WORK TASK: What is wanted is every line below from the one with "You are a computer-use agent. The" up to and including the one with "Open View Campaign", retyped exactly, pictures excluded, nothing else.

[DATA LISTING — start]

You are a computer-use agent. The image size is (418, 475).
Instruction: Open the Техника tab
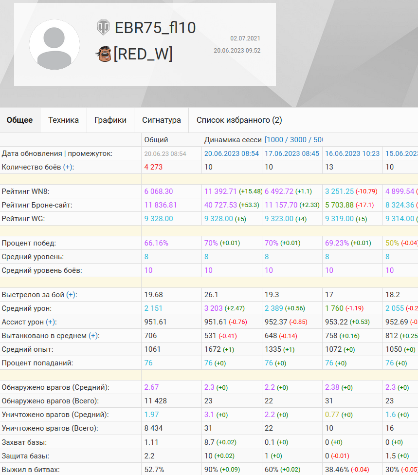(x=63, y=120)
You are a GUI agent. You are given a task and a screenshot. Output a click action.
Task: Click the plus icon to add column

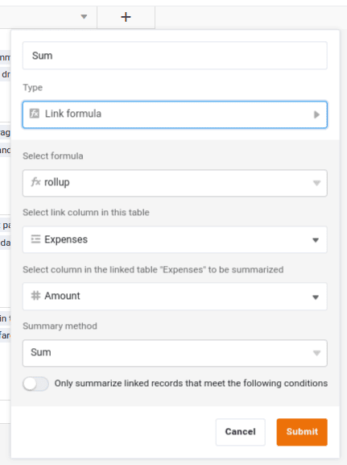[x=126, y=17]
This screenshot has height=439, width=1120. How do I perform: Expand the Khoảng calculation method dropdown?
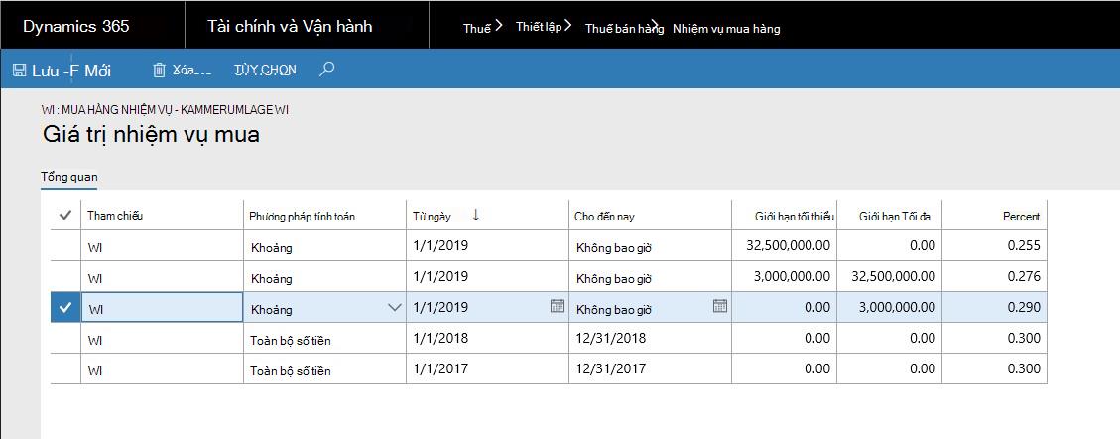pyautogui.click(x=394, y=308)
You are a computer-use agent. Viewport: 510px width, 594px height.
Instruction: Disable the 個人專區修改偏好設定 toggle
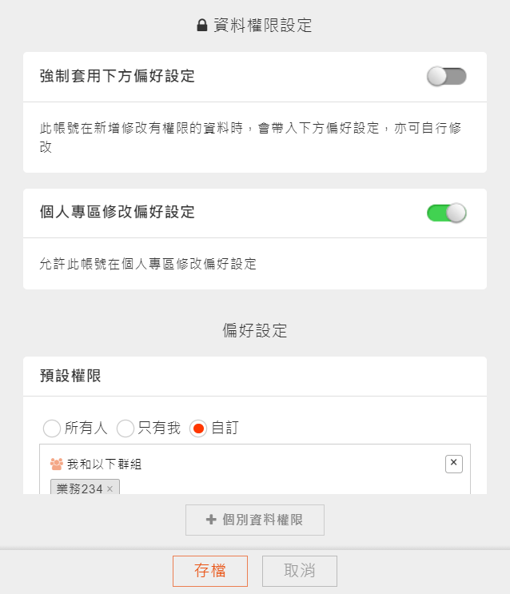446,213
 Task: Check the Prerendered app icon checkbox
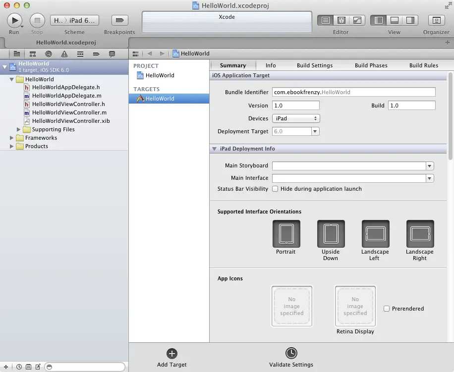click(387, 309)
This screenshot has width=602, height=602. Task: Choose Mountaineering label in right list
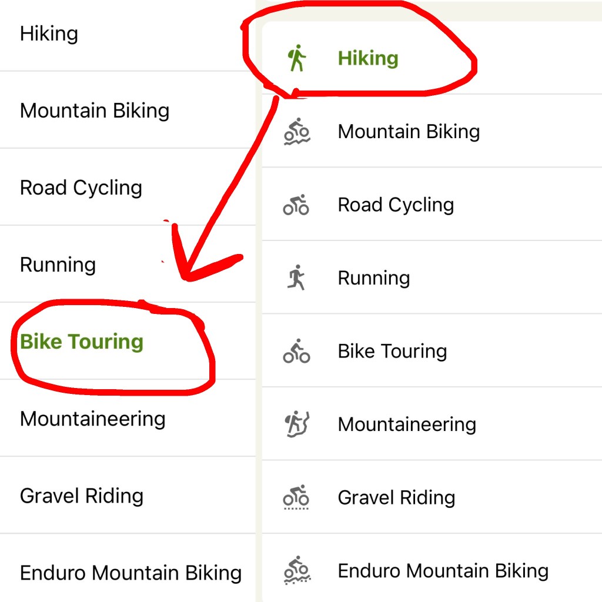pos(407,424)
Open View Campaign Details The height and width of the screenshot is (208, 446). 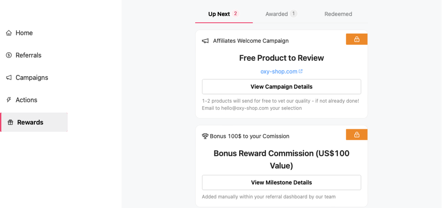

[DATA LISTING — finish]
[DATA LISTING — start]

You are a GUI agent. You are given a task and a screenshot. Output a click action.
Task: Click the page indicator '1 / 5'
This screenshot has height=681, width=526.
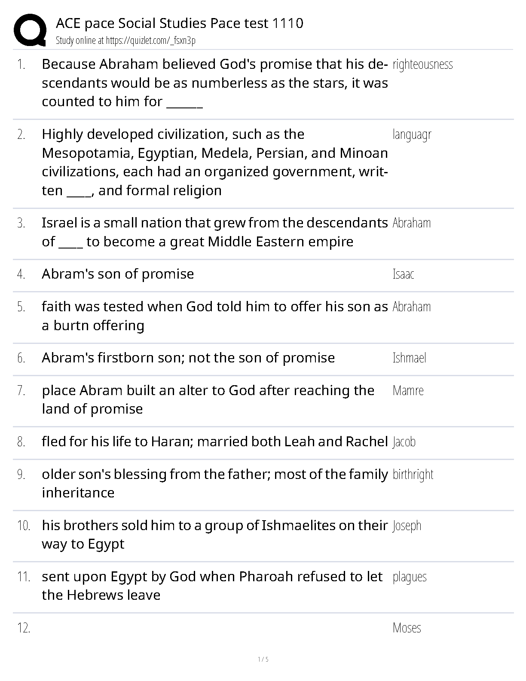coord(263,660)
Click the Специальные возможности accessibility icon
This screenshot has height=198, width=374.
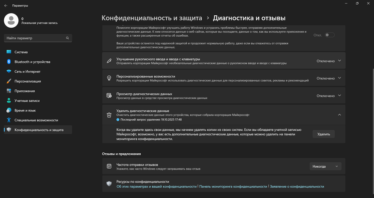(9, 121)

[DATA LISTING — finish]

FINAL ANSWER:
You are a computer-use agent. The image size is (418, 475).
Instruction: Open the Техника tab
(x=63, y=120)
You are a GUI agent. You are given a task and a screenshot. Output a click action.
Task: Click the plus icon to add column

[x=126, y=17]
This screenshot has height=439, width=1120. How do I perform: Expand the Khoảng calculation method dropdown?
pyautogui.click(x=394, y=308)
You are a computer-use agent. Viewport: 510px width, 594px height.
Instruction: Disable the 個人專區修改偏好設定 toggle
446,213
 Task: Check the Prerendered app icon checkbox
click(387, 309)
This screenshot has width=602, height=602. Task: Choose Mountaineering label in right list
pos(407,424)
Open View Campaign Details The height and width of the screenshot is (208, 446). 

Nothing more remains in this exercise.